THE PROBLEM → Down to the last line, print the data that follows exactly, without its pictures.

DATA LISTING →
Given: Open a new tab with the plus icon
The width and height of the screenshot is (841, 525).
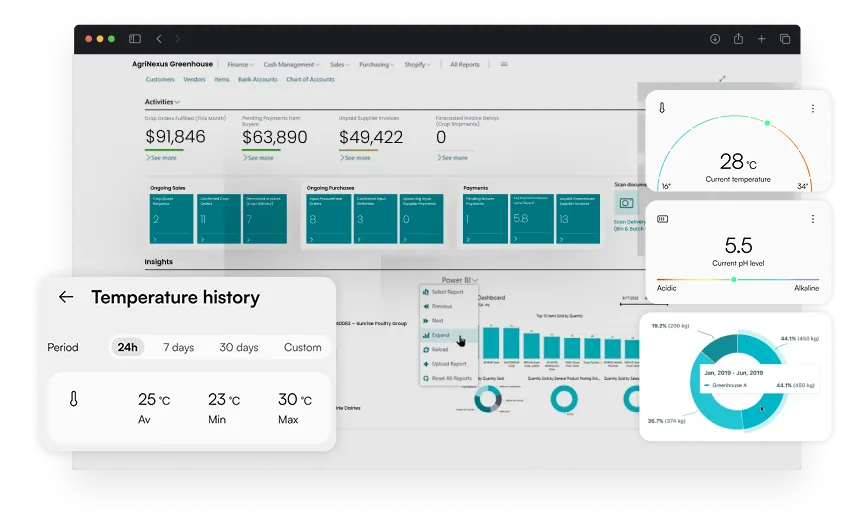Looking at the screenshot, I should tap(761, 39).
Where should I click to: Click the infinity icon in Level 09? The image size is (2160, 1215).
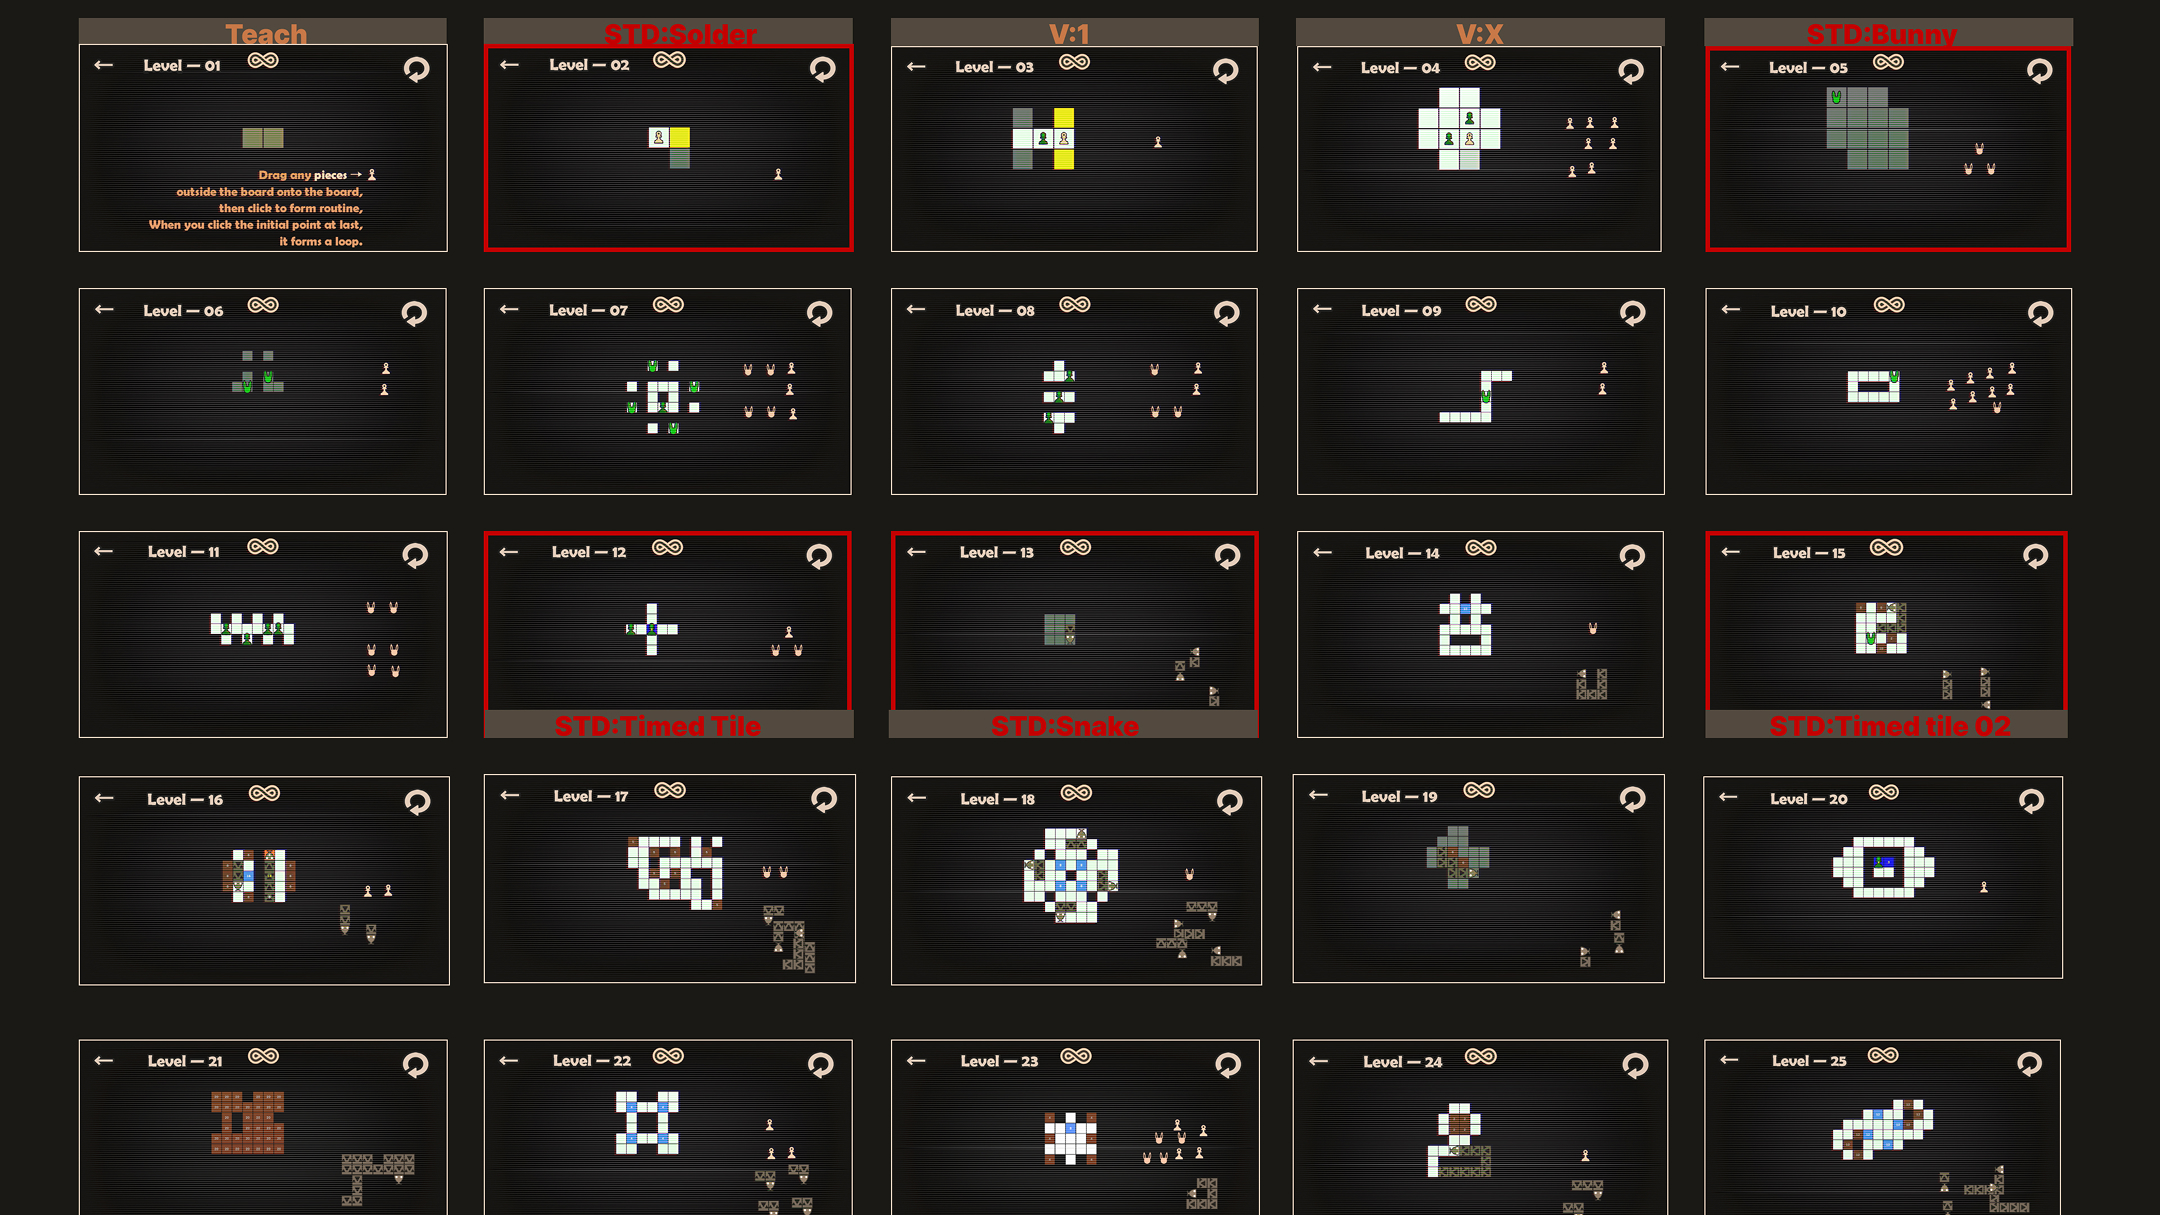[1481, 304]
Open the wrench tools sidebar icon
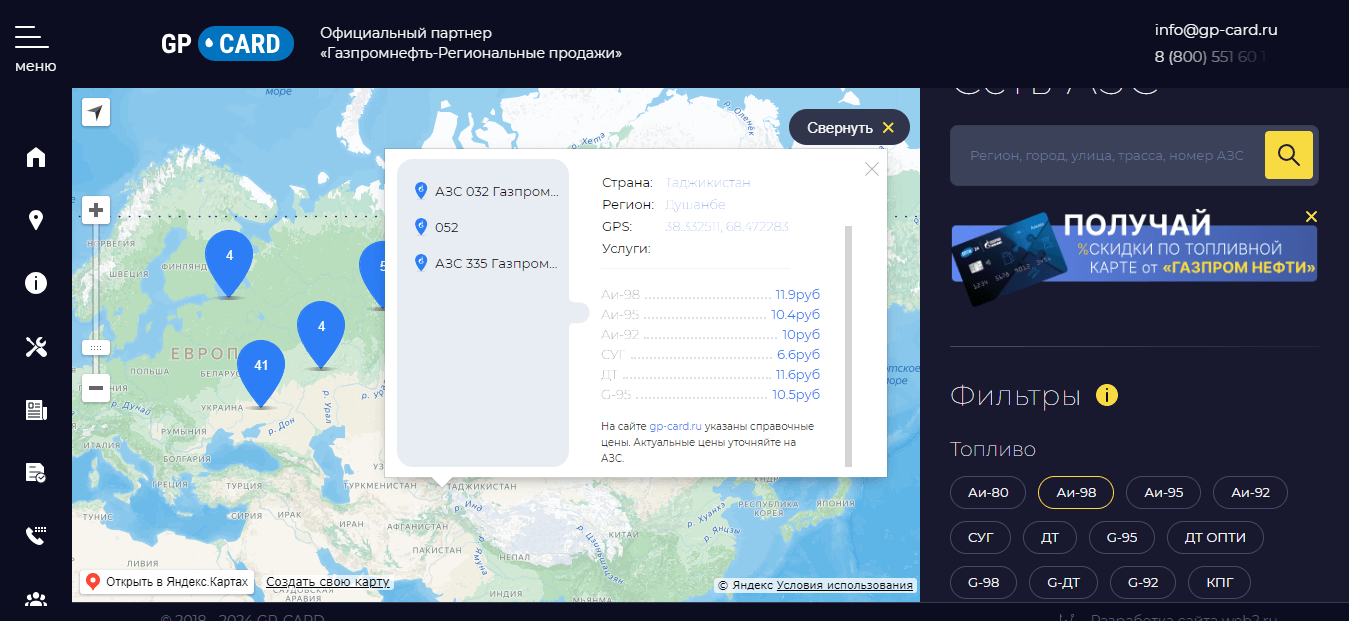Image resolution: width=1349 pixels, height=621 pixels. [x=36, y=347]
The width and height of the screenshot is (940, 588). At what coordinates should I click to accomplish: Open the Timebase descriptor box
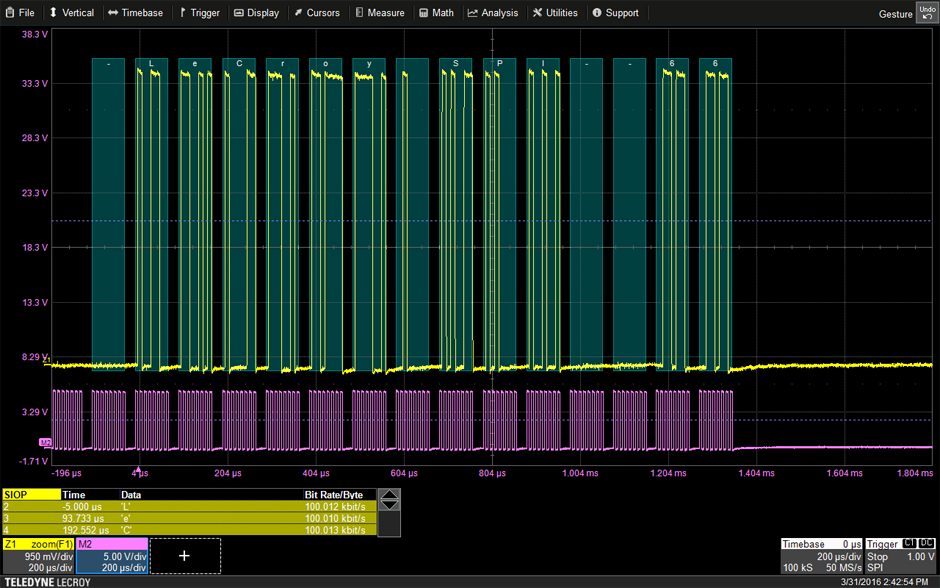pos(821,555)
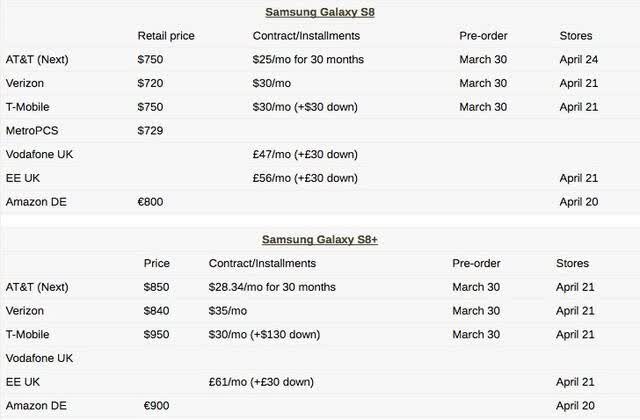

FINISHED EXERCISE →
Given: Open a new tab with the plus icon
The width and height of the screenshot is (841, 525).
Looking at the screenshot, I should tap(761, 39).
Where should I click to: Click the infinity icon in Level 09? The image size is (2160, 1215).
[1481, 304]
Open the wrench tools sidebar icon
Image resolution: width=1349 pixels, height=621 pixels. [x=36, y=347]
The width and height of the screenshot is (940, 588). At what coordinates should I click to accomplish: Open the Timebase descriptor box
pos(821,555)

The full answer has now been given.